* PROBLEMS TO SOLVE:
1. Decide whether each statement agrees with the news report below on the Johnson & Johnson vaccine shipment. Answer yes or no for each and quote the words from the report that decide it: (a) Missouri is set to receive 50,000 doses of the third approved COVID-19 vaccine this week. (b) J&J will deliver 100 million doses in total by the end of March. (c) Part of the Johnson & Johnson stockpile will be held back rather than shipped right away.
2. Pick up the news report below on the Johnson & Johnson vaccine shipment after its last sentence and continue writing it.

* TEXT PROVIDED:
========

WASHINGTON — Nearly 4 million doses of the newest COVID-19 vaccine were shipped Sunday night. They will begin to be delivered to states for injections starting on Tuesday.
White House COVID-19 coordinator Jeff Zients announced that the entire stockpile of the newly approved single-dose Johnson & Johnson vaccine will go out immediately. J&J will deliver about 16 million more doses by the end of March and 100 million total by the end of June.
The Missouri Department of Health and Senior Services said on Sunday the state is set to receive 50,000 doses of the third approved COVID-19 vaccine this week.
“We are incredibly appreciative to be receiving additional vaccines in Missouri, and we remain committed to making it available for a variety of vaccinators to get it into arms as efficiently as possible,” Dr. Randall Williams stated in a release.
“The order issued today will authorize approved vaccinators to vaccinate using the Janssen vaccine as soon as they receive it from our federal partners.”

========

* DATA EXTRACT:
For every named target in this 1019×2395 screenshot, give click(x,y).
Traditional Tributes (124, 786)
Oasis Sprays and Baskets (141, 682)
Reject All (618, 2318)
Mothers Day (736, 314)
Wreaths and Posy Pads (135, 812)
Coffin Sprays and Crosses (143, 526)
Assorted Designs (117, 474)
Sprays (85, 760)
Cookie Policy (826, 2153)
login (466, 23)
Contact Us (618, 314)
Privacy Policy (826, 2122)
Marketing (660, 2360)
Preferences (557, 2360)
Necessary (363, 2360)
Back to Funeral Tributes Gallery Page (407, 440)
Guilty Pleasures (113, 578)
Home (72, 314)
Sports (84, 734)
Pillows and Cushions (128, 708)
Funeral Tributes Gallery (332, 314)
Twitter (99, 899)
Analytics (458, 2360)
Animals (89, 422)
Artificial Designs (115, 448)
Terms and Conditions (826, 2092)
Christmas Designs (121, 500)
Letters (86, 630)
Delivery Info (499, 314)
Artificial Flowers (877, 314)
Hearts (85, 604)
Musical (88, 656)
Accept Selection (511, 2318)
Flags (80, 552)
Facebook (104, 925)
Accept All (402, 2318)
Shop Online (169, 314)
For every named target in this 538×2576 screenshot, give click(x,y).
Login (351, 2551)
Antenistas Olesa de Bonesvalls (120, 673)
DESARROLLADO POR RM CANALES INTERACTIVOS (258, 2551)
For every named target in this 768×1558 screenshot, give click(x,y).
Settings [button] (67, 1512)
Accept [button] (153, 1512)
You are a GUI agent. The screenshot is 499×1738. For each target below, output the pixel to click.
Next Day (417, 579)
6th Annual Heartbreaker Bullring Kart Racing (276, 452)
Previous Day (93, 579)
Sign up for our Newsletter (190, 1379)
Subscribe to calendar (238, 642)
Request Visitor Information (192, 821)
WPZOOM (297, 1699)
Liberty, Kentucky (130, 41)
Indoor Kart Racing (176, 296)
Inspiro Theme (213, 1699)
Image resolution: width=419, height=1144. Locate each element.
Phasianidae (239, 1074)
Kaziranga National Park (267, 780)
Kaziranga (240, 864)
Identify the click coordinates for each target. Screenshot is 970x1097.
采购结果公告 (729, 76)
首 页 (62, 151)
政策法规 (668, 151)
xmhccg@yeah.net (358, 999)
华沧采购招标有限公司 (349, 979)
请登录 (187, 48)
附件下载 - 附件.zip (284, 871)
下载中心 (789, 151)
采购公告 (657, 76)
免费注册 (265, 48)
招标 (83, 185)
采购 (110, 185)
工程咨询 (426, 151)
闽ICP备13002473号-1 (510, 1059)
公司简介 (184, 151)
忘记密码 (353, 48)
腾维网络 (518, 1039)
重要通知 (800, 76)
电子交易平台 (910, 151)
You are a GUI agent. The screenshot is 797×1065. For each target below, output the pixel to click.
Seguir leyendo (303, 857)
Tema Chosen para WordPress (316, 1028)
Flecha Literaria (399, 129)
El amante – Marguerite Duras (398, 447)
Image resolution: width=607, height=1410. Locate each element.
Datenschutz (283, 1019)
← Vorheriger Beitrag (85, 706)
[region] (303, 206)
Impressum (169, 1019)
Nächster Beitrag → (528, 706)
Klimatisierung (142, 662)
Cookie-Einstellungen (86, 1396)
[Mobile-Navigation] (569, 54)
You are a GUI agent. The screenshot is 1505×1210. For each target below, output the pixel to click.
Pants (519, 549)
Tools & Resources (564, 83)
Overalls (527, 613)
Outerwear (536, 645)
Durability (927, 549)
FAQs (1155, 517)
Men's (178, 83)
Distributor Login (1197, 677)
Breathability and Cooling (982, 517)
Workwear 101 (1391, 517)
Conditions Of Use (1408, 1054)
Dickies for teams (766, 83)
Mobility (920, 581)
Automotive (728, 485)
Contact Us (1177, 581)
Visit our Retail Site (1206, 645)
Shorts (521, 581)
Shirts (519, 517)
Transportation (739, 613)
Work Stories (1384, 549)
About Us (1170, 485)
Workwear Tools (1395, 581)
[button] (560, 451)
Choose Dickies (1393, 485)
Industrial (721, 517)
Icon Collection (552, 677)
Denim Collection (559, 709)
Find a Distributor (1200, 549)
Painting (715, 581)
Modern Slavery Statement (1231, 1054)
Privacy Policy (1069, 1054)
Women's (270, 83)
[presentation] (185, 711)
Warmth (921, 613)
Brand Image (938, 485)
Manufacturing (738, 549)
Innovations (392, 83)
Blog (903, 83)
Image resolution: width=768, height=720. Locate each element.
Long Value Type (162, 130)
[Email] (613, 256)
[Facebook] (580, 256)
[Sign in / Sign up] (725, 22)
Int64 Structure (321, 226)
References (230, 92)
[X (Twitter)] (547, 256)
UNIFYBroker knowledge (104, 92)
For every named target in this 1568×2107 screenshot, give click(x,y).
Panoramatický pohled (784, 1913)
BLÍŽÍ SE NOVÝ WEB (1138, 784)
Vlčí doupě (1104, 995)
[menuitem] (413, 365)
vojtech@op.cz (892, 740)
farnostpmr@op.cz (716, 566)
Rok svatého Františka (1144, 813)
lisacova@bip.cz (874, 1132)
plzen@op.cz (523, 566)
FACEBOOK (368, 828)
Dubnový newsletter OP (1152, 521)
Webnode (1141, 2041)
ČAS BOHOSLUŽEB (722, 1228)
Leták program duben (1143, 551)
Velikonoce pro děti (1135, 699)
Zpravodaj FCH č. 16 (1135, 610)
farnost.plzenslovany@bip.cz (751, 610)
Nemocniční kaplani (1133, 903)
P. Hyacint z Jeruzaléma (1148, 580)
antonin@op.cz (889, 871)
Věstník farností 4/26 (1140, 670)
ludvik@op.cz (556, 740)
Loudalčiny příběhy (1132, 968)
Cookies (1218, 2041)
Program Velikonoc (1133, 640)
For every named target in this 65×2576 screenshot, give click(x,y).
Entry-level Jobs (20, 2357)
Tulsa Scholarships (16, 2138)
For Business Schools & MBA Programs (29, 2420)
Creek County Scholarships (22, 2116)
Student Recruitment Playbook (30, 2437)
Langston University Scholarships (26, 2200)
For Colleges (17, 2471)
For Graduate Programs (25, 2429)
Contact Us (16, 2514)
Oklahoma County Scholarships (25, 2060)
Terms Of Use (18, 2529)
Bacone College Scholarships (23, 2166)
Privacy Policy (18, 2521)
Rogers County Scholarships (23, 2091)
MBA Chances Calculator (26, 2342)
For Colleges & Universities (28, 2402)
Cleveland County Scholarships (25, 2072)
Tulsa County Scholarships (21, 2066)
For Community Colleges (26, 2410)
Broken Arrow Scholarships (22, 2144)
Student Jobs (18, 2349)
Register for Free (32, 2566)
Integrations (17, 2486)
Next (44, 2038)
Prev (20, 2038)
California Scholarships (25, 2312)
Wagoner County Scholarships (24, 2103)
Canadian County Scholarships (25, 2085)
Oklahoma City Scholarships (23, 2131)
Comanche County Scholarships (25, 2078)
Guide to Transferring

========

* ANSWER LIST:
1.
(a) Yes: "the state is set to receive 50,000 doses of the third approved COVID-19 vaccine this week"
(b) No: "J&J will deliver about 16 million more doses by the end of March and 100 million total by the end of June"
(c) No: "the entire stockpile of the newly approved single-dose Johnson & Johnson vaccine will go out immediately"

2.
Though the new shot is easier to administer and requires only one dose, the administration is not altering its distribution plans. Zients says, “We’re distributing the J&J vaccine as we do the Moderna vaccine and the Pfizer vaccine.”
Dr. Anthony Fauci, the nation’s top infectious disease expert, and Dr. Marcella Nunez-Smith, the chair of the White House equity task force, encouraged Americans to take the first dose available to them, regardless of manufacturer.
Advisers to the Centers for Disease Control and Prevention voted overwhelmingly to recommend the vaccine for adults 18 years old and up. The ruling followed emergency clearance of the vaccine by U.S. regulators a day earlier.
Members of the group emphasized that all three vaccines now available in the U.S. are highly protective against the worst effects of the virus, including hospitalization and death.
Health officials are eager to have an easier-to-use vaccine against COVID-19, which has killed more than 511,000 Americans and continues to mutate in troubling ways.
CDC recommendations are not binding on state governments or doctors, but are widely heeded by the medical community. The same CDC panel previously recommended use of the two vaccines from Pfizer and Moderna authorized in December.